Despite Trump’s insistence that Canada has to stem the flow of fentanyl into the U.S., available data suggests only a relative trickle of Canadian-made fentanyl is crossing the border into the U.S.
“To the best of my knowledge, Canada is a trivial source of fentanyl to the United States,” Peter Reuter of the University of Maryland said in an interview, adding: “There are no established pipelines bringing Canadian-produced fentanyl to the United States.”
According to the U.S. customs data, the Canadian border accounts for less than 0.1 per cent of annual fentanyl seizures — 43 pounds’ worth in 2024, compared to 21,100 pounds intercepted at the Mexican border over the same period.
Trump on Saturday nevertheless referred to “Canada’s heightened domestic production of fentanyl, largely from British Columbia, and its growing footprint within international narcotics distribution.”
This was apparently an allusion to a B.C. superlab that was busted in October in the interior of British Columbia in the tiny hamlet of Falkland in what police called Canada’s largest fentanyl seizure ever.
At the time, the RCMP said it had “delivered a decisive blow to a major transnational organized crime group” and scooped up fentanyl and precursors that could have amounted to more than 95 million doses of fentanyl. (In 2024, U.S. seizures at the Mexican border amounted to more than 900 million doses.)
Caulkins says there’s no way of knowing how much of any illegal drug is successfully smuggled across a border.
“But the expert community generally believes that the amount entering the U.S. across its southwest border with Mexico greatly exceeds the amount entering across its northern border with Canada,” Caulkins said.
Last month, RCMP spokesperson Charlotte Hibbard told the Star that Canadian-made fentanyl destined for the U.S. is largely being exported in “micro shipments, most often through the mail.”
Meanwhile, experts argue that massive border security won’t do much to halt the supply of fentanyl anyway.
Authorities would better spend their time fighting crime, violence and corruption, Reuter and Caulkins say.
“The demands that we seal the borders against fentanyl are completely understandable,” they jointly write in a 2023 Scientific American article. “But also completely unrealistic.”

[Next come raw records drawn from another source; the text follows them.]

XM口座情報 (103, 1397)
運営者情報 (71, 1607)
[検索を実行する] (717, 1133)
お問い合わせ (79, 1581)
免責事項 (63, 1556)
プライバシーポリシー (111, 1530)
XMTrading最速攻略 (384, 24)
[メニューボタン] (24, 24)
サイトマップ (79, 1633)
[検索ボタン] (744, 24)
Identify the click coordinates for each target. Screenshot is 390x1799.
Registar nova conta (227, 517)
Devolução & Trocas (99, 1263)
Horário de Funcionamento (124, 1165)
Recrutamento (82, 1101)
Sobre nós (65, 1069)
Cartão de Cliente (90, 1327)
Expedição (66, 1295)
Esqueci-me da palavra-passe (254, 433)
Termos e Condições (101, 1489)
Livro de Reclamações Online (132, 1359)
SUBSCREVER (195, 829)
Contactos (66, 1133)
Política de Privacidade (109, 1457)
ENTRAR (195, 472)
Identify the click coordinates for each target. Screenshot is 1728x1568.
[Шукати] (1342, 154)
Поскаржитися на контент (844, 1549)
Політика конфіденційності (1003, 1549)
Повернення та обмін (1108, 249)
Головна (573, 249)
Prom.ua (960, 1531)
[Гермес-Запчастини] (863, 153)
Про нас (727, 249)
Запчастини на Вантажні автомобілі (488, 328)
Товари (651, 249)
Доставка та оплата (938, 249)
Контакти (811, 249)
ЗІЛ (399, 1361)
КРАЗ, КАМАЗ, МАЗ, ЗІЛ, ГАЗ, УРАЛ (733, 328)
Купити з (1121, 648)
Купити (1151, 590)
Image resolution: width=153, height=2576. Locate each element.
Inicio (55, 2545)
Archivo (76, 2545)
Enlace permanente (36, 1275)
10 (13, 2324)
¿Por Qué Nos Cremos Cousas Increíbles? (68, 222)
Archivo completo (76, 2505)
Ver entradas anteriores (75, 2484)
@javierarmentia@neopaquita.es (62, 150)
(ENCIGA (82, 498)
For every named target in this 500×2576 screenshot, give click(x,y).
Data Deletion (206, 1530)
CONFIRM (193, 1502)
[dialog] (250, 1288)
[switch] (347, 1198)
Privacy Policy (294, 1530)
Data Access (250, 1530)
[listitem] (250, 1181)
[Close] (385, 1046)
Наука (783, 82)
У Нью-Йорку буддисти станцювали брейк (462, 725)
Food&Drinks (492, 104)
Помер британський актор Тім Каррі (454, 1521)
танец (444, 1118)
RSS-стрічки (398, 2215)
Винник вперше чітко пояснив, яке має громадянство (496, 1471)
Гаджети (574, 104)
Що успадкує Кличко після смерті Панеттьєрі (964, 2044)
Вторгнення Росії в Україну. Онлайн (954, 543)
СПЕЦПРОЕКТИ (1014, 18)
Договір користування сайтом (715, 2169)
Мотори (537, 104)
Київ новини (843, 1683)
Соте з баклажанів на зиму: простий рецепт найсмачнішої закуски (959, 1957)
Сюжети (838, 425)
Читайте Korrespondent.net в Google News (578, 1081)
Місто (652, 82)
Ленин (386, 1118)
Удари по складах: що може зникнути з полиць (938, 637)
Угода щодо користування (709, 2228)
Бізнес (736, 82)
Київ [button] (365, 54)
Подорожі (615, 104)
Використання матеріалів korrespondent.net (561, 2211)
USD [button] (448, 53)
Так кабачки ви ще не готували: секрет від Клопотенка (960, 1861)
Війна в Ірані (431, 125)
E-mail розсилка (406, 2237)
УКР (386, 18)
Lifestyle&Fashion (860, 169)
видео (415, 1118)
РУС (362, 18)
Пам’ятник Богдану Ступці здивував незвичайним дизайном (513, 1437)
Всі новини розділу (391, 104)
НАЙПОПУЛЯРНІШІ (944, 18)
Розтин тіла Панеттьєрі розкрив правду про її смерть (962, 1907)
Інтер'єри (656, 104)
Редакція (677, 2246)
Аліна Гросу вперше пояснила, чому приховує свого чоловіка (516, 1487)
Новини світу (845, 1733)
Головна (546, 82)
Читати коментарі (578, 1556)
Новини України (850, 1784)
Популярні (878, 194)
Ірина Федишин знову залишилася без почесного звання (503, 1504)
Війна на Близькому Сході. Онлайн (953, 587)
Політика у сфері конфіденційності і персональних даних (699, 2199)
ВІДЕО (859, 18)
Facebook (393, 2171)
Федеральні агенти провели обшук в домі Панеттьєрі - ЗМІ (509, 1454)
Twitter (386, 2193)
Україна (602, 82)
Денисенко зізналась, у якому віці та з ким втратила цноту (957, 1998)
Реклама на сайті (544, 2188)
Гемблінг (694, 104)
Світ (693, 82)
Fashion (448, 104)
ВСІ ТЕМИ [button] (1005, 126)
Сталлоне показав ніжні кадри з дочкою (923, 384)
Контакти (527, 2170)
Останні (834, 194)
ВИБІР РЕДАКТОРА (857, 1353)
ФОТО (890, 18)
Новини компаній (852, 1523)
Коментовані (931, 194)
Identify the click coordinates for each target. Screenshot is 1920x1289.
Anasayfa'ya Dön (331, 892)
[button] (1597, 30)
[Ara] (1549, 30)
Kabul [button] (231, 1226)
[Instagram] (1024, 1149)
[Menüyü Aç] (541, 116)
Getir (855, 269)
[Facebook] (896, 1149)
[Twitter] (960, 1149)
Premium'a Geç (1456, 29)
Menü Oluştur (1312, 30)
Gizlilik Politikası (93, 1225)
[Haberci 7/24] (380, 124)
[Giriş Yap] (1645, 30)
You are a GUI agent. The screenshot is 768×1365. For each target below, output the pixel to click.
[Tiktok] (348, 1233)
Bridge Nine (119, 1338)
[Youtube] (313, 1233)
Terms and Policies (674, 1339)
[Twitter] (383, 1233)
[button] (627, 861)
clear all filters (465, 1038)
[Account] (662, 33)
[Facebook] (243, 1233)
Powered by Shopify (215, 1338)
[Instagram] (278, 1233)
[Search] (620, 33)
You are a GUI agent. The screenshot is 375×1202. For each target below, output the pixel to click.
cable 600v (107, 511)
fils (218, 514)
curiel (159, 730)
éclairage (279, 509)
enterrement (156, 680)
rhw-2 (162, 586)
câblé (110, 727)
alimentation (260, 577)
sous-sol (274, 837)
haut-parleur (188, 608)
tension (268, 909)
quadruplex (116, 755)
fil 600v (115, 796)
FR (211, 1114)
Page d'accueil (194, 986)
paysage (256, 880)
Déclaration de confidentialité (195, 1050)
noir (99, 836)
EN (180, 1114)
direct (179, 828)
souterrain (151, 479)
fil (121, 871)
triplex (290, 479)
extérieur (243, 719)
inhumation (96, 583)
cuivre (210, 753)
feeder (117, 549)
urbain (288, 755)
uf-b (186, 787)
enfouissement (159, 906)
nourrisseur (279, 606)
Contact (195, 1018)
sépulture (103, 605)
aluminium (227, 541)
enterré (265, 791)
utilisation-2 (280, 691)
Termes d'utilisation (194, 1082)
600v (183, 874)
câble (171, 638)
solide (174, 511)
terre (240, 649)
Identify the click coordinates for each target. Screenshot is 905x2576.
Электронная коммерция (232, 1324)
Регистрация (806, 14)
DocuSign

They acknowledge that authorities can have massive hauls, such as one in March 2023 dubbed Blue Lotus Operation, that nabbed more than 900 pounds of drugs containing fentanyl at the Mexican border.
“But traffickers can easily replace what is seized,” they write.
Fentanyl is easily produced at room temperature without sophisticated equipment, “with no natural limits on its production,” they write.
“It is absurdly cheap for high-level traffickers to replace seizures.”
In the mid-2000s, American law enforcement was able to clamp down on fentanyl when its production was focused in one lab in Toluca, Mexico, but those days are long gone, they note.
“Now, fentanyl production is distributed, with no single critical lab,” they write.
Chemicals used to make fentanyl are originally produced mostly in China and India, and fentanyl consumed in Canada is mostly produced in Canada, too, Reuter said.
That said, there are things that can be done to cut the flow of fentanyl, Caulkins and Reuter write.
Caulkins said that Canada could “renew and invest further in intelligence sharing and joint law enforcement operations against our common challenges.”
“Generally, co-operation between US and Canadian law enforcement and border control agencies has been good, but given the scale of death in both countries, greater efforts could be justified and be mutually beneficial,” Caulkins said.